My table looks like this:
id | name | g | partner | g2
1 | John | M | Sam | M
2 | Devon | M | Mike | M
3 | Kurt | M | Susan | F
4 | Stacy | F | Bob | M
5 | Rosa | F | Rita | F
I'm trying to get the id where either the g or g2 value equals 'M'... But, a record where both the g and g2 values are 'M' should return two lines, not 1.
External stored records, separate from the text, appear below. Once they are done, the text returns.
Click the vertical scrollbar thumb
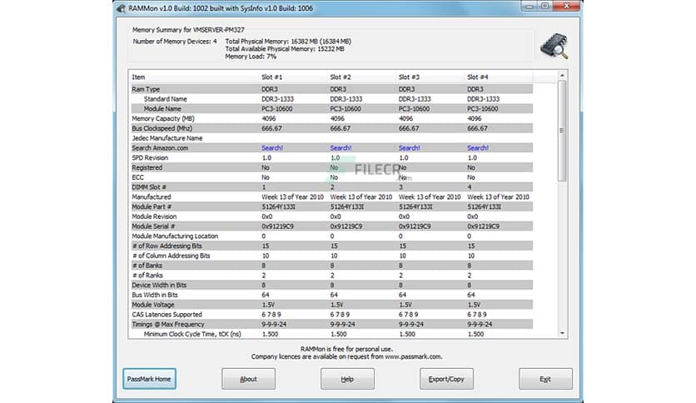Viewport: 696px width, 403px height. point(562,129)
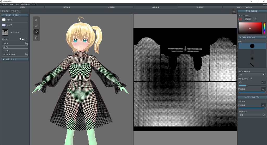
Task: Click the 基本色 white color swatch
Action: (4, 20)
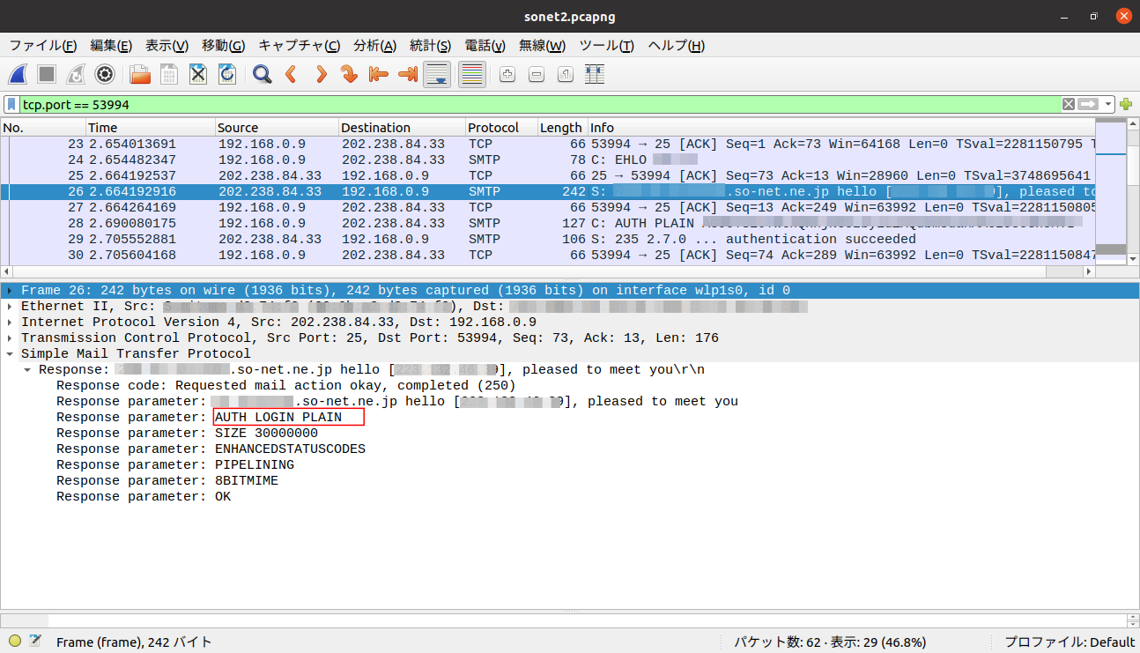Toggle packet colorization rules button
Image resolution: width=1140 pixels, height=653 pixels.
472,75
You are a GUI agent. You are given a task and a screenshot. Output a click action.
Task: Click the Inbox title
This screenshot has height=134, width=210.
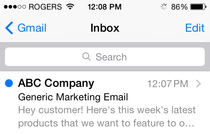click(105, 28)
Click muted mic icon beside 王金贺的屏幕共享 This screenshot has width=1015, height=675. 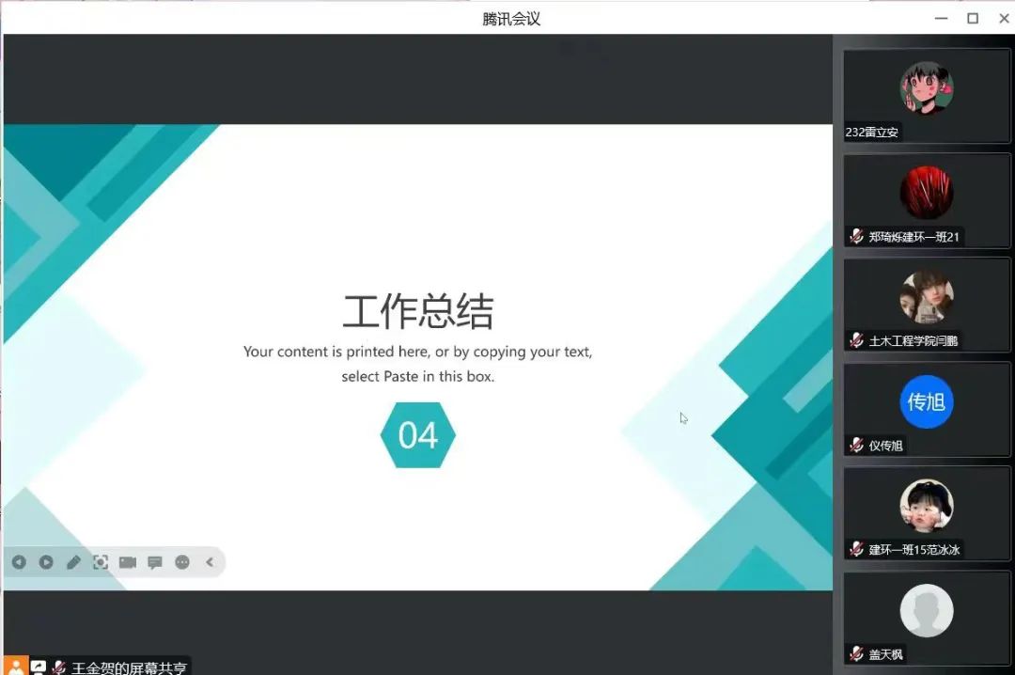tap(59, 667)
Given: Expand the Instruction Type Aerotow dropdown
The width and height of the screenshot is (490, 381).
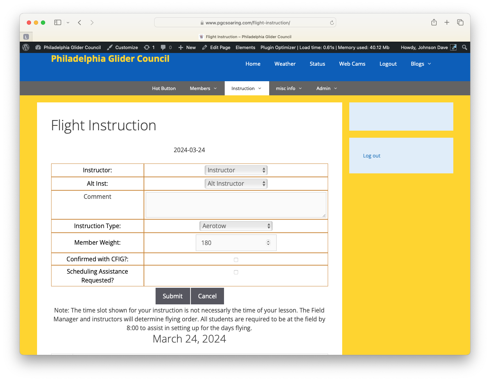Looking at the screenshot, I should pos(236,226).
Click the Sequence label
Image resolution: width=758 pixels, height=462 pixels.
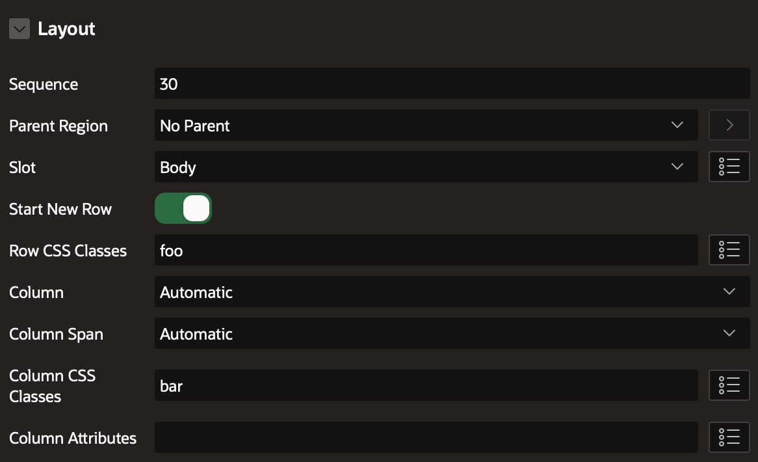click(44, 85)
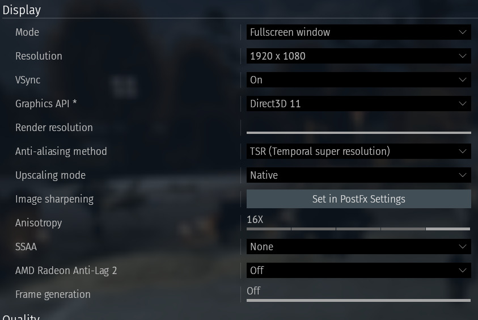Click the Graphics API * label text
This screenshot has width=478, height=320.
[x=46, y=104]
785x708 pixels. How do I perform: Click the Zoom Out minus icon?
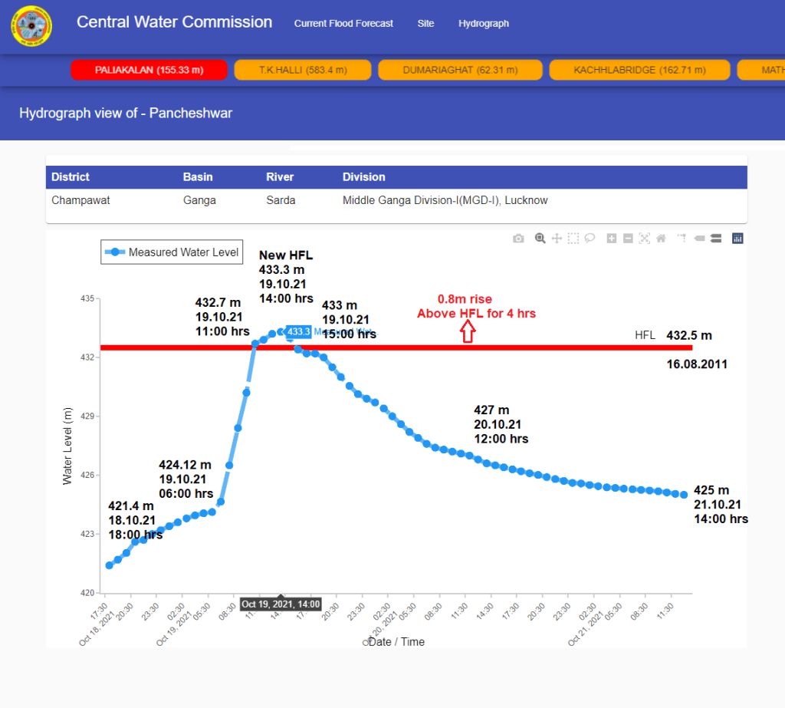pos(628,239)
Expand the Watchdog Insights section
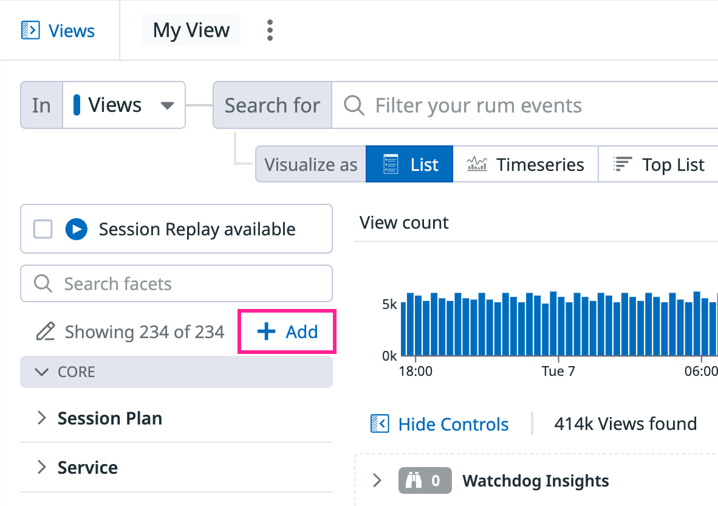718x506 pixels. pos(377,480)
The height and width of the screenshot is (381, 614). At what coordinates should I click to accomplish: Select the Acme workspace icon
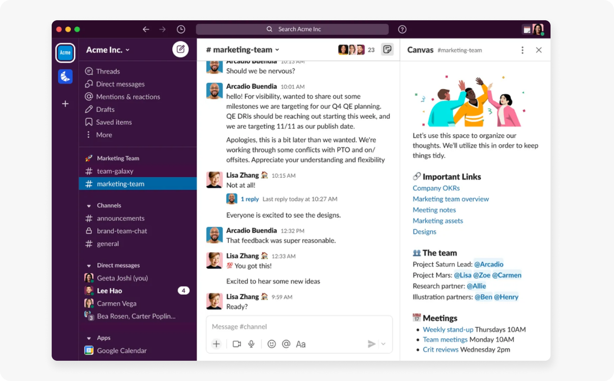tap(65, 53)
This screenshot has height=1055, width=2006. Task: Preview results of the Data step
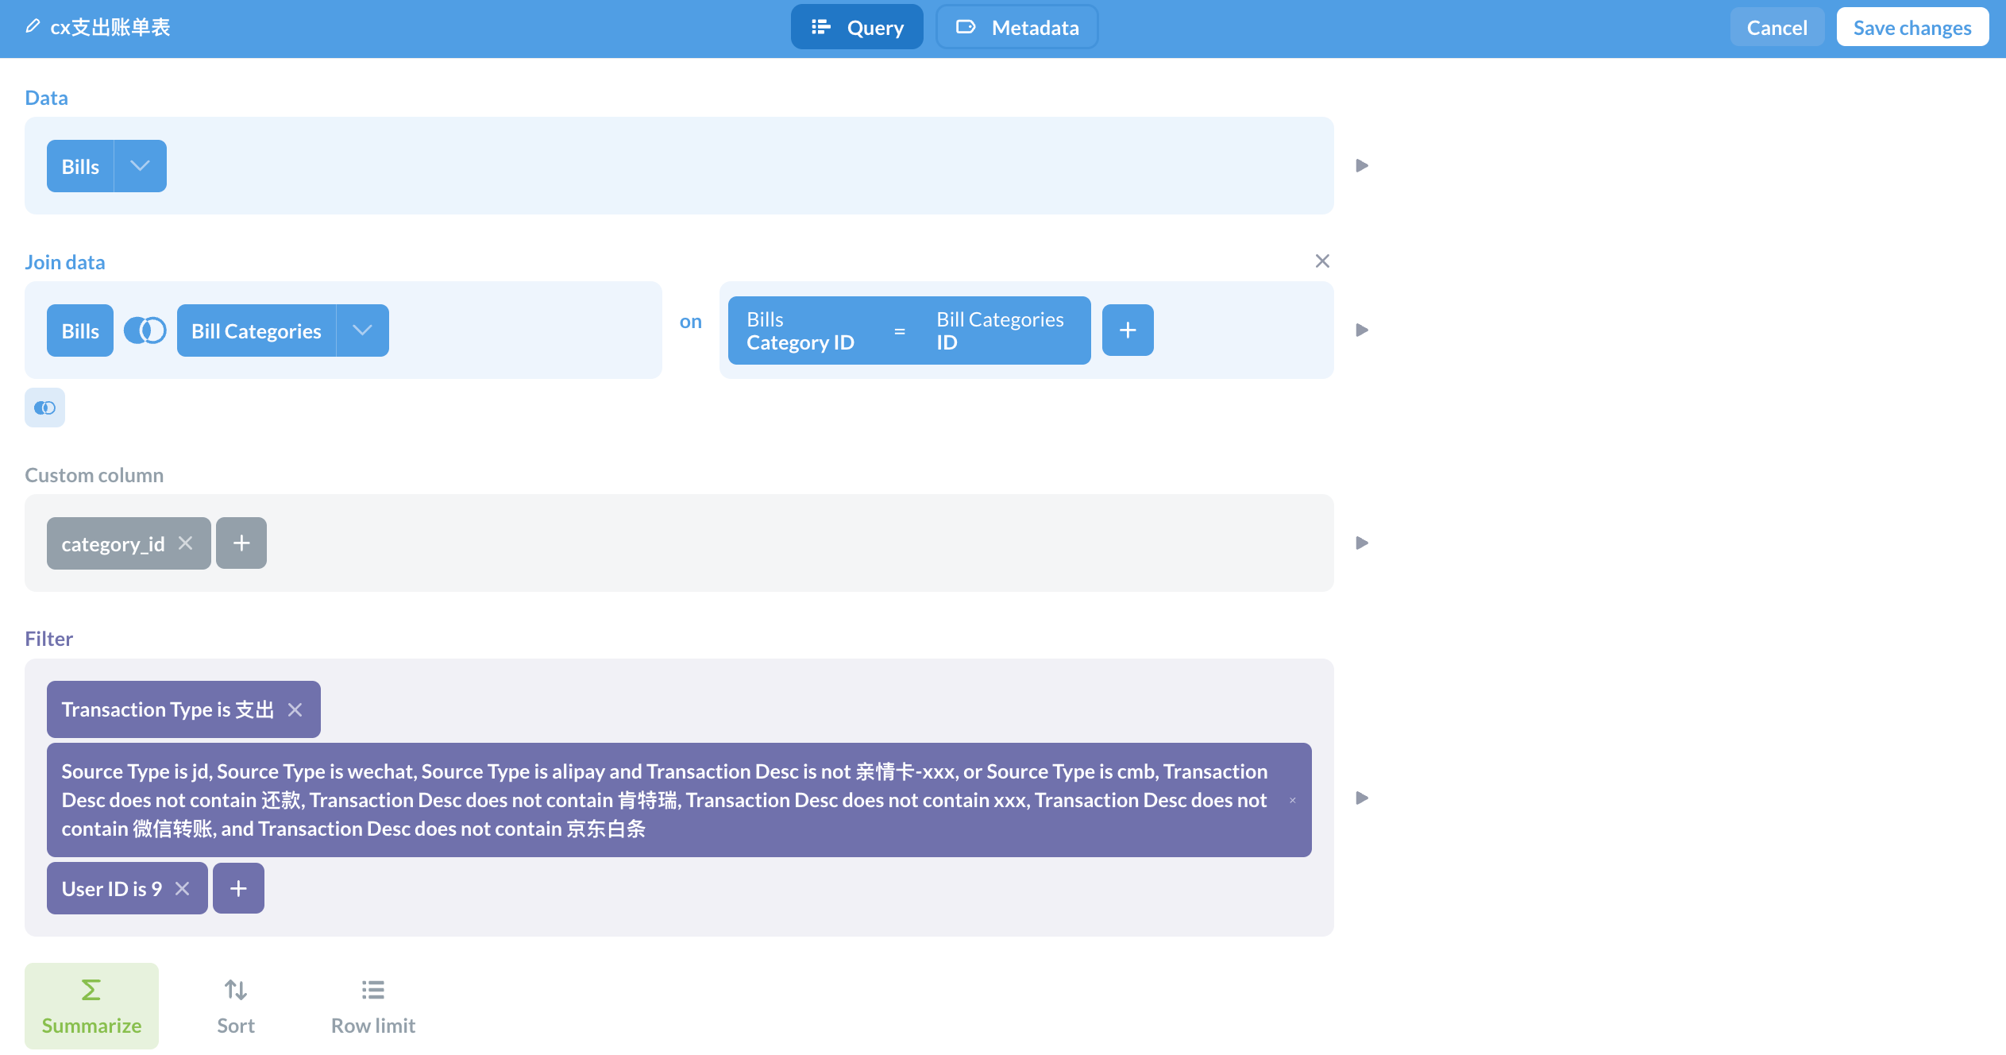pyautogui.click(x=1362, y=166)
So, in the above sample data, I'm trying to return:
$q = pg_query("SELECT id FROM mytable WHERE ( g = 'M' OR g2 = 'M' )");
1
1
2
2
3
4
But, it always returns:
1
2
3
4
Your query doesn't work because each row is returned only once whether it matches one or both of the conditions. To get what you want use two queries and use UNION ALL to combine the results:
SELECT id FROM mytable WHERE g = 'M'
UNION ALL
SELECT id FROM mytable WHERE g2 = 'M'
ORDER BY id
Result:
1
1
2
2
3
4
you might try a UNION along these lines:
"SELECT id FROM mytable WHERE ( g = 'M') UNION SELECT id FROM mytable WHERE ( g2 = 'M')"
Hope this helps, Martin
SELECT id FROM mytable WHERE g = 'M'
UNION
SELECT id FROM mytable WHERE g2 = 'M'